**DIRECTIONS FOR THIS TASK**
Reproduce the entries below verbatim, starting at the line that contains "coordinates (1270, 967)." and ending after the line that contains "at that location.".

Records from a pointing dataset:
## BEGIN
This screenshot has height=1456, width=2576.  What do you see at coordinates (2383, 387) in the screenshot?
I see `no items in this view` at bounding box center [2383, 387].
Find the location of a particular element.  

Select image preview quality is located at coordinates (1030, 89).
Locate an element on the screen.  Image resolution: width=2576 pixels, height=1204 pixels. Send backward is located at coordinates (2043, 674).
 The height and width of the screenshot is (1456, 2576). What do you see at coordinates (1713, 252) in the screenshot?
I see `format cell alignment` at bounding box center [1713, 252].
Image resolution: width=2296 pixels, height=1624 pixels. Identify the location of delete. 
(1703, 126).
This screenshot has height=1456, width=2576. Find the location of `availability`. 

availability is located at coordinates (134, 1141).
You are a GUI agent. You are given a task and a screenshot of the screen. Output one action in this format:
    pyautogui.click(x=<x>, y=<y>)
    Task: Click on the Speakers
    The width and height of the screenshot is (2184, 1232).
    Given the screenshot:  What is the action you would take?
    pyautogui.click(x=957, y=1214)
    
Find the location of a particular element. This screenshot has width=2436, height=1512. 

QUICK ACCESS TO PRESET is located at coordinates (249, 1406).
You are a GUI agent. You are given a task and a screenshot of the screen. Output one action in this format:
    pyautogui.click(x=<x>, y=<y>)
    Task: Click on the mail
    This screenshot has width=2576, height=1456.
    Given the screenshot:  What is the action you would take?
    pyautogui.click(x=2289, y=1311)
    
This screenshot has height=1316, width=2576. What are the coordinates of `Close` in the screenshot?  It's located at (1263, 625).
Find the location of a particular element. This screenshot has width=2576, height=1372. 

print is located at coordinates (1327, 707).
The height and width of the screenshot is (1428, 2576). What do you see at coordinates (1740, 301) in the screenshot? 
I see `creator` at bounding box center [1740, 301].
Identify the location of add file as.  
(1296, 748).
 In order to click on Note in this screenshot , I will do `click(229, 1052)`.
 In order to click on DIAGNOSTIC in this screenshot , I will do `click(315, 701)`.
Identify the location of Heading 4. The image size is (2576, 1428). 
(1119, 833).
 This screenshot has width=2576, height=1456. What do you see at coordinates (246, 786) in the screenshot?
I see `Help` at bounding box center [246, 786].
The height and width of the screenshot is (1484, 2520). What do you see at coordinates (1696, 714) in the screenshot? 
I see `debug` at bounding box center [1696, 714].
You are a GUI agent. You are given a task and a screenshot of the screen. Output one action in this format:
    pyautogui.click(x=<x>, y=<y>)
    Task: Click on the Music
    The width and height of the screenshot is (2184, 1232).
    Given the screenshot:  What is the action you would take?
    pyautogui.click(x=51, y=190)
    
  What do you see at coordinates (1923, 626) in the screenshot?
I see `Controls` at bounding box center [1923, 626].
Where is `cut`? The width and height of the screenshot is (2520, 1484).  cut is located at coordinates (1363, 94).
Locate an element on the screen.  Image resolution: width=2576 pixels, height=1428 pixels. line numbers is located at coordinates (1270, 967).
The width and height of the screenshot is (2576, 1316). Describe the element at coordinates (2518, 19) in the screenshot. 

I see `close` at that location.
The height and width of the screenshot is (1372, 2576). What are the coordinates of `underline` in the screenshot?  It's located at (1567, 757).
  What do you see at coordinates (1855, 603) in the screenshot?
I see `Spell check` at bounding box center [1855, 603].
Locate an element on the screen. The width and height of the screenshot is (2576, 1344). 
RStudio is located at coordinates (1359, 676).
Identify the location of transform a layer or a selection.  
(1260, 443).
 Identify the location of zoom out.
## END
**SOLUTION**
Locate an element on the screen.  Image resolution: width=2576 pixels, height=1428 pixels. line numbers is located at coordinates (1270, 967).
The width and height of the screenshot is (2576, 1316). Describe the element at coordinates (2518, 19) in the screenshot. 

I see `close` at that location.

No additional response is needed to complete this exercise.